On March 25, 2014, Novation Holdings, Inc., an unrelated party, agreed to purchase 1,000,000 shares of voting preferred stock for $15,000.  The preferred shares have voting power equal to 51 percent of the total combined voting power of all classes of stock entitled to vote on any matter.  The issuance of the shares was approved by the Board of Directors. The preferred shares have been issued and were subsequently transferred by Novation Holdings during the six months ended June 30, 2015.






F-9

ADAMA TECHNOLOGIES CORPORATION

NOTES TO CONDENSED FINANCIAL STATEMENTS

JUNE 30, 2015 (Unaudited)


Note 6  Pending Litigation.


On October 25, 2012, JS Barkats PLLC filed a breach of contract action against the Company and a former officer, Aviram Malik in the Supreme Court of New York, for breach of contract relating to a funding transaction in June 2012.  The Complaint, which was apparently served on former management but was never answered or otherwise responded to by former management and which was never disclosed in our prior periodic filings, seeks to recover $45,395 in a cash finders fee allegedly due plus 2.5 percent of our issued and outstanding common stock as of the date the fee was earned, plus forfeiture of all of the common stock, warrants and options owned by Aviram Malik, individually.  As a result of the failure to respond to the action by prior management, the Company is in default in this action and plaintiff is seeking entry of a default judgment.  On June 5, 2015, the Court entered a default judgment against the Company in the amount of $170,000 plus 2.5 percent of the outstanding common stock plus attorneys fees of $11,250. The Company has recorded the amount of $248,490, as compensation for the quarter ended June 30, 2015 and has reserved 6,724,015 common shares ($67,240 value) for issuance under this judgment.  The Company has no assets available to satisfy the judgment amount, which is reported on the financial statements as an unsecured liability.


There are no other known pending legal proceedings to which the Company is a party or in which any director, officer or affiliate of the Company, any owner of record or beneficially of more than 5% of any class of voting securities of the Company, or security holder is a party adverse to the Company or has a material interest adverse to the Company. The Company has no property so no property of the Company is the subject of any other pending legal proceedings.

_TASK STATEMENT_.
Reproduce the financial statement notes word for word from "On March 25, 2014, Novation" to "30, 2015 (Unaudited)".

_MATERIAL SHOWN_.
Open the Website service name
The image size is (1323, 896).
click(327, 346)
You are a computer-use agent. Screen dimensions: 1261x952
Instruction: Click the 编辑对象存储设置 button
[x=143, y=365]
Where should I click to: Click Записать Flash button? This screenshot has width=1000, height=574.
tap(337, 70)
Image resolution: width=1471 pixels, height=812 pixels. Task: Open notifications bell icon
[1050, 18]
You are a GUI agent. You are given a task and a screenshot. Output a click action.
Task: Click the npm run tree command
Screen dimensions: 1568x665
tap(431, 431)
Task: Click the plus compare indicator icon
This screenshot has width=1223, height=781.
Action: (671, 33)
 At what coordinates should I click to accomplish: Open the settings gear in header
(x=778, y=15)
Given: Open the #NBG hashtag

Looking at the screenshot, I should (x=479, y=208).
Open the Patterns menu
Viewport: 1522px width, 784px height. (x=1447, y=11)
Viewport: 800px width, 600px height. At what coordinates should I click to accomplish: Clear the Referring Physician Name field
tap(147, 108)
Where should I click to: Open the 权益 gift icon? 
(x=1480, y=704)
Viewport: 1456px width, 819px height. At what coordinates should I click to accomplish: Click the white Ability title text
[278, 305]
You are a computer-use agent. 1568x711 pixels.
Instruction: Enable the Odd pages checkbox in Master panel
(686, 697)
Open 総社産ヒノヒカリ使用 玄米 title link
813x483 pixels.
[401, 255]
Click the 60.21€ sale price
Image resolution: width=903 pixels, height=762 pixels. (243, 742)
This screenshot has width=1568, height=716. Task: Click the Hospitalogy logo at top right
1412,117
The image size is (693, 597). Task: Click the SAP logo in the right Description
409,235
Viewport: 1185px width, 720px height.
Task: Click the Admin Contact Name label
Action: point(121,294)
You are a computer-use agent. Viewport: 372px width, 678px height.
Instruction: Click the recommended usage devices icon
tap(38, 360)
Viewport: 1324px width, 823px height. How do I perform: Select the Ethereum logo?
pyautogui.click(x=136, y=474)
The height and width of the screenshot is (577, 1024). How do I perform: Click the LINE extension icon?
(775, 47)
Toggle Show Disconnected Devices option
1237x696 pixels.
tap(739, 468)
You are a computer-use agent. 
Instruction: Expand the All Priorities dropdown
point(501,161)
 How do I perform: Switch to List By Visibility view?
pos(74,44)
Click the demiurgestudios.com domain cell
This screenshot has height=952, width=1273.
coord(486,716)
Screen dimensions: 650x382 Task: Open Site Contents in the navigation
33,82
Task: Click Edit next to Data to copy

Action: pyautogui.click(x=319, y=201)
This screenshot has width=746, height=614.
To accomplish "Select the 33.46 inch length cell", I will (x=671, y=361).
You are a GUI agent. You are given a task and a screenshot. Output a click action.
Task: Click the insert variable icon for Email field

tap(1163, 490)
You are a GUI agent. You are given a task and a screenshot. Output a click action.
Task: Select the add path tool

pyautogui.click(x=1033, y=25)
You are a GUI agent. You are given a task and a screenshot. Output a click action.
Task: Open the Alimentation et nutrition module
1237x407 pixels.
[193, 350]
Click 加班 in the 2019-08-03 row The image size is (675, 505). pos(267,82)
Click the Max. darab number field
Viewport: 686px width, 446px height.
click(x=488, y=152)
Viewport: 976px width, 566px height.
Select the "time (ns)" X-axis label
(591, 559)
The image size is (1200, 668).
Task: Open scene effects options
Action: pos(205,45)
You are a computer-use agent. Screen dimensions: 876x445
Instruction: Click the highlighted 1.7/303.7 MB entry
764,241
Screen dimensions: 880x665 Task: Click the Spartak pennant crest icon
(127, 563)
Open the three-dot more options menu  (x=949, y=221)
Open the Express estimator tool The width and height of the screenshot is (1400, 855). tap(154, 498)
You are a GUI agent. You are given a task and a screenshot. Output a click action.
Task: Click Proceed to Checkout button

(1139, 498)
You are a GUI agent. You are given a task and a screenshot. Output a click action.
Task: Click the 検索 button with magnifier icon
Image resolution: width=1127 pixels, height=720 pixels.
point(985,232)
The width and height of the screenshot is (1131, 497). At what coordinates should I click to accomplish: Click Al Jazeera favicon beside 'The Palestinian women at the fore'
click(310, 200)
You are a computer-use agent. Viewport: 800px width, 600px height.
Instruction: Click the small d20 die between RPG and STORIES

_EXERCISE RESPONSE_.
On March 25, 2014, Novation Holdings, Inc., an unrelated party, agreed to purchase 1,000,000 shares of voting preferred stock for $15,000.  The preferred shares have voting power equal to 51 percent of the total combined voting power of all classes of stock entitled to vote on any matter.  The issuance of the shares was approved by the Board of Directors. The preferred shares have been issued and were subsequently transferred by Novation Holdings during the six months ended June 30, 2015.






F-9

ADAMA TECHNOLOGIES CORPORATION

NOTES TO CONDENSED FINANCIAL STATEMENTS

JUNE 30, 2015 (Unaudited)